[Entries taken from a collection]
───
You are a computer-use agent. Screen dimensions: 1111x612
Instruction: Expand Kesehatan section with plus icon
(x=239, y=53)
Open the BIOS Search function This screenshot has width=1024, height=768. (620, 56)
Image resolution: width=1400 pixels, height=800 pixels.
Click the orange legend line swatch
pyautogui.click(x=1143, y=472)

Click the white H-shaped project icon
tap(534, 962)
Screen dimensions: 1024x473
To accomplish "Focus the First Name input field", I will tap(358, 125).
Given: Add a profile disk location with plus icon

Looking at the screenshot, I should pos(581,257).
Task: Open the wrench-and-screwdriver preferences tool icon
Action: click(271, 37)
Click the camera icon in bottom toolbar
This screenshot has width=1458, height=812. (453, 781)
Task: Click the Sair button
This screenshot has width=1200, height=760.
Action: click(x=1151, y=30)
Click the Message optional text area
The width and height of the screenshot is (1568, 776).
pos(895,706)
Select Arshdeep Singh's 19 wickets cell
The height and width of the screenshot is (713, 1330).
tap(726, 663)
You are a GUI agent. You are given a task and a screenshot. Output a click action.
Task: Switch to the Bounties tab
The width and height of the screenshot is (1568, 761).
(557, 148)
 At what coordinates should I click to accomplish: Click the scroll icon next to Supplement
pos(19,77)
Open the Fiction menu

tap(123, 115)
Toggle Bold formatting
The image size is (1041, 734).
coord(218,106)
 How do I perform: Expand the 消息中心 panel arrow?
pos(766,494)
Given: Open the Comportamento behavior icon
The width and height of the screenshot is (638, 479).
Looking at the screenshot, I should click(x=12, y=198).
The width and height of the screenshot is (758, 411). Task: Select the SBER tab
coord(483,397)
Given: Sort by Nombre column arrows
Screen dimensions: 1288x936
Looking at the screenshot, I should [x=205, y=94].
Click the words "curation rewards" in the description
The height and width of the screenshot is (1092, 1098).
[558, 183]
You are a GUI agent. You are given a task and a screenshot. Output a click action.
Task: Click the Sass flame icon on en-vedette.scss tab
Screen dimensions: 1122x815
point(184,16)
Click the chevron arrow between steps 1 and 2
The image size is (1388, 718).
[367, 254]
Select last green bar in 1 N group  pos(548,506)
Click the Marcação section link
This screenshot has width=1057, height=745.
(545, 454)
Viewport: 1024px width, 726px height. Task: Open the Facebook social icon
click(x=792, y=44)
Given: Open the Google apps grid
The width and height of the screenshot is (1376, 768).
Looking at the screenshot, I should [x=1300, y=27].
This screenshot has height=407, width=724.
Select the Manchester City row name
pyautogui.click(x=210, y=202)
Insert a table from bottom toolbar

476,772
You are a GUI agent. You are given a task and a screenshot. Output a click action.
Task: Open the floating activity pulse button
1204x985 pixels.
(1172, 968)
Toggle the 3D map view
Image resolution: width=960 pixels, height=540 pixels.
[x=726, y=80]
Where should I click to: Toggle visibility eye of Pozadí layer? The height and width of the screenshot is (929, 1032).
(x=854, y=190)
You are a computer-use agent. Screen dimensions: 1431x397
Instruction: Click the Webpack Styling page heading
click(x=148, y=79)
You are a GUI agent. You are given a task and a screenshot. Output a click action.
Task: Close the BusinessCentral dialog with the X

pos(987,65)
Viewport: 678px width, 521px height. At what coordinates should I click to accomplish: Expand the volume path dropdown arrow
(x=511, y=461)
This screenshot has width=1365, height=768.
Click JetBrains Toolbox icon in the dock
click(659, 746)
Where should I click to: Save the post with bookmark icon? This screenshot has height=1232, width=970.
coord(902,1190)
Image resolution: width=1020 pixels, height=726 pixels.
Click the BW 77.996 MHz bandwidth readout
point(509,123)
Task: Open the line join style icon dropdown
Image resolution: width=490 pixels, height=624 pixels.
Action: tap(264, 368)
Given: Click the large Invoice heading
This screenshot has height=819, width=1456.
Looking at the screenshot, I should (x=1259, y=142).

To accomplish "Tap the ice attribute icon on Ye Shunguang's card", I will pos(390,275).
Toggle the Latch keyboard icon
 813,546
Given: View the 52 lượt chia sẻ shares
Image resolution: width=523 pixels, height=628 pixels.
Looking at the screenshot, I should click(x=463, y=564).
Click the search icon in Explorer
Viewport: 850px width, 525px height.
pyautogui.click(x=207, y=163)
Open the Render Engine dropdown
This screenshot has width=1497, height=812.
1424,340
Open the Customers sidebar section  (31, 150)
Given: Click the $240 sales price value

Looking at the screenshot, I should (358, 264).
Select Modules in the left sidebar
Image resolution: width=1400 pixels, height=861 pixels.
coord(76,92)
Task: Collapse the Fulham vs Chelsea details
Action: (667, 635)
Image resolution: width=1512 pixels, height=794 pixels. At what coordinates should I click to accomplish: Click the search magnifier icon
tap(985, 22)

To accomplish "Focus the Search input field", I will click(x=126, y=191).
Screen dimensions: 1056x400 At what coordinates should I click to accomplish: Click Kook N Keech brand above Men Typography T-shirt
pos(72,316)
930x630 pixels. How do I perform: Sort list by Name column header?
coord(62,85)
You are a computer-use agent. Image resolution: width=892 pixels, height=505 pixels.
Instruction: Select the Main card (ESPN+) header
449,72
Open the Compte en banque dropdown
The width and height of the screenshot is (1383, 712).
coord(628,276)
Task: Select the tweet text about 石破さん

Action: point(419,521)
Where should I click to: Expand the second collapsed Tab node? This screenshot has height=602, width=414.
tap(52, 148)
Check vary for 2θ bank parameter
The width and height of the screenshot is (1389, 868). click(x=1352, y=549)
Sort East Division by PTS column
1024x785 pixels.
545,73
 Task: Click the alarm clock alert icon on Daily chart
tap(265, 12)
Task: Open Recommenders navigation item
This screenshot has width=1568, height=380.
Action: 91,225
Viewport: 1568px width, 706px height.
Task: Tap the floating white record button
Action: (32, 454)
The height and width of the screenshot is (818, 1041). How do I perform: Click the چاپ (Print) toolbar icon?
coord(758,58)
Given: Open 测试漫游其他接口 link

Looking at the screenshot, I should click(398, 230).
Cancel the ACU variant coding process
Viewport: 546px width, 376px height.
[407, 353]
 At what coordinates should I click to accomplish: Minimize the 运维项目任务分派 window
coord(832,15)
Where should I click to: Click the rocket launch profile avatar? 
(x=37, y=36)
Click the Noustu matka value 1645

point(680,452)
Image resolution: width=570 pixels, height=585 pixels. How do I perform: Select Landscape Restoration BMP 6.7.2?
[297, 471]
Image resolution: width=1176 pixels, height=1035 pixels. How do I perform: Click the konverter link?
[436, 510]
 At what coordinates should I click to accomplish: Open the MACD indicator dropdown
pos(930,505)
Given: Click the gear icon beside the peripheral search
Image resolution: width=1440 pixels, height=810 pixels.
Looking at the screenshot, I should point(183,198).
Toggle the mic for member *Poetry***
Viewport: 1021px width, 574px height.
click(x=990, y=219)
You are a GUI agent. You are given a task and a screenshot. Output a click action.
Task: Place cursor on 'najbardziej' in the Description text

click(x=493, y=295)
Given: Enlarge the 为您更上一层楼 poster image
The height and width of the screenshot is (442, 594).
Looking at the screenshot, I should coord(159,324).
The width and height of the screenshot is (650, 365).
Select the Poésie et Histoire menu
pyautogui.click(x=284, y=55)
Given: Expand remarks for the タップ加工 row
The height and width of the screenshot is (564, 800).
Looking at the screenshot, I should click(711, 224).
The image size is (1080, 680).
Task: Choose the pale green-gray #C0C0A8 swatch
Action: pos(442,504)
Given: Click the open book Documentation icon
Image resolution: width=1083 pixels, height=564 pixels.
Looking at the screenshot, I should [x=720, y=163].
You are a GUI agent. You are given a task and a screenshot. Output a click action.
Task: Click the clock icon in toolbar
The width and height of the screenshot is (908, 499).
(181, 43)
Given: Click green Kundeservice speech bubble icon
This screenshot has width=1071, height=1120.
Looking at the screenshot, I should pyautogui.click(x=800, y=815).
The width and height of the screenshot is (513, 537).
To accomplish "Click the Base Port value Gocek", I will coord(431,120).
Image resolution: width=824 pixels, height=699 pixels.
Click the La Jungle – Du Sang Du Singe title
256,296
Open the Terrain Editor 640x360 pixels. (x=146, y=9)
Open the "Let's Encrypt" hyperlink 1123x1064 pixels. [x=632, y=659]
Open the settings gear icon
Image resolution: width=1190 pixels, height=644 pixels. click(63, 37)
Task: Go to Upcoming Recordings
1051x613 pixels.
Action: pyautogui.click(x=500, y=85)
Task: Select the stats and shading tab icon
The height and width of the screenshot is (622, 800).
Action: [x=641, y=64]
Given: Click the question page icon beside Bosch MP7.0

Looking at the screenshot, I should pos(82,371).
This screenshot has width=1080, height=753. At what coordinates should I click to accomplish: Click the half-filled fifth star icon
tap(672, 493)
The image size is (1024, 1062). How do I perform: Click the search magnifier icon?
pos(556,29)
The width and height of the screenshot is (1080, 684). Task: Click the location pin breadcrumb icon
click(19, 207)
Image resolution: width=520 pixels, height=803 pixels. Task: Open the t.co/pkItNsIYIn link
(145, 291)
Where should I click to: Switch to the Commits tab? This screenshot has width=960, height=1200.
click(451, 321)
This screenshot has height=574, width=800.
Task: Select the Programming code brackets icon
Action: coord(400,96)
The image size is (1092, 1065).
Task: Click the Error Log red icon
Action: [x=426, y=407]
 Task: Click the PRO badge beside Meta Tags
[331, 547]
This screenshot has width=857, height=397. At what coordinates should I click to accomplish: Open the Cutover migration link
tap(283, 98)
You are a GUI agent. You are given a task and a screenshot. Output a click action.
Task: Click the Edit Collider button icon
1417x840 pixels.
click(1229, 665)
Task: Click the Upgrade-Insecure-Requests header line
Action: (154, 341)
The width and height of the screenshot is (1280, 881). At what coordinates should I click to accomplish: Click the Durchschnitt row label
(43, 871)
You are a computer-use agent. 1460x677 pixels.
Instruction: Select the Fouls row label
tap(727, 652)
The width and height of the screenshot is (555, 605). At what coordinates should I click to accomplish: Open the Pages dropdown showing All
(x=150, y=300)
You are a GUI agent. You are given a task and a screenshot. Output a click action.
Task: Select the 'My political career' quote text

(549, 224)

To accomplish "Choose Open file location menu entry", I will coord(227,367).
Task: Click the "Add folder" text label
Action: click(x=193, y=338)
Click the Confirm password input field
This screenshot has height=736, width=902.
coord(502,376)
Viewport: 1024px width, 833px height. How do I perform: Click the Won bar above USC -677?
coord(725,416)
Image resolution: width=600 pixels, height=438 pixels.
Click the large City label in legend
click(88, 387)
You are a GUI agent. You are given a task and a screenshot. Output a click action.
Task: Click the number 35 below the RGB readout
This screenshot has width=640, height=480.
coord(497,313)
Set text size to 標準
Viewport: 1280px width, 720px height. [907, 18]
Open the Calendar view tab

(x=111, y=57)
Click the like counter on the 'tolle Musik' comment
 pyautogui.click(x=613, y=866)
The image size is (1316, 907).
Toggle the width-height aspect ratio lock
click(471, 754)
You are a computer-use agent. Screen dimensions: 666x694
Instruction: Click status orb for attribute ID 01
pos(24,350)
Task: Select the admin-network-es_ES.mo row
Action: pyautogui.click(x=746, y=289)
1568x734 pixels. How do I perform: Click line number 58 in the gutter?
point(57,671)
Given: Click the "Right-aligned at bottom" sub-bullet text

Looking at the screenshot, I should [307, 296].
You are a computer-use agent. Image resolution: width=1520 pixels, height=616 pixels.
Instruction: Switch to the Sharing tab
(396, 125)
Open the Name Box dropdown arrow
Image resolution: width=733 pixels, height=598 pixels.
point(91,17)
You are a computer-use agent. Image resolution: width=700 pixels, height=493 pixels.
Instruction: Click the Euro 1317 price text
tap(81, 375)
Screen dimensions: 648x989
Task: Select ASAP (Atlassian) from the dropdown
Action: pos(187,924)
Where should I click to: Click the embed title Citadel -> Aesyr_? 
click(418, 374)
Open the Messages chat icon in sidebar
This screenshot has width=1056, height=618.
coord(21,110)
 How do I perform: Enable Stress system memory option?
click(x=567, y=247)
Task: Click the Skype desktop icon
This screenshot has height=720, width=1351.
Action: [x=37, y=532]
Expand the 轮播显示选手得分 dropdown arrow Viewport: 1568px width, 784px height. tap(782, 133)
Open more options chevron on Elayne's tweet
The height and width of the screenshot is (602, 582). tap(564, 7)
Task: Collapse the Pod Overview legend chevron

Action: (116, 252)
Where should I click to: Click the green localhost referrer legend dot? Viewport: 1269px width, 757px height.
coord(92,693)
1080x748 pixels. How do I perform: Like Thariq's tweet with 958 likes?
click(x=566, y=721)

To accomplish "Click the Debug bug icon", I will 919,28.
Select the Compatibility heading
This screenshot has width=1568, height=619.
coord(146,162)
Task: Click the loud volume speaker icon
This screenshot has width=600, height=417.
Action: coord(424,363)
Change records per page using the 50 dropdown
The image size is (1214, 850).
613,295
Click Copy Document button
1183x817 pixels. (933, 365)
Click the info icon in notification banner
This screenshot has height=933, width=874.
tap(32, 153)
───
Task statement: Your answer must be the lines from the one containing "Open more options chevron on Elayne's tweet" to the last line of the entries, repeated exactly and with nothing else.

Output for this task:
Open more options chevron on Elayne's tweet
The height and width of the screenshot is (602, 582). tap(564, 7)
Task: Collapse the Pod Overview legend chevron

Action: (116, 252)
Where should I click to: Click the green localhost referrer legend dot? Viewport: 1269px width, 757px height.
coord(92,693)
1080x748 pixels. How do I perform: Like Thariq's tweet with 958 likes?
click(x=566, y=721)

To accomplish "Click the Debug bug icon", I will 919,28.
Select the Compatibility heading
This screenshot has width=1568, height=619.
coord(146,162)
Task: Click the loud volume speaker icon
This screenshot has width=600, height=417.
Action: coord(424,363)
Change records per page using the 50 dropdown
The image size is (1214, 850).
613,295
Click Copy Document button
1183x817 pixels. (933, 365)
Click the info icon in notification banner
This screenshot has height=933, width=874.
tap(32, 153)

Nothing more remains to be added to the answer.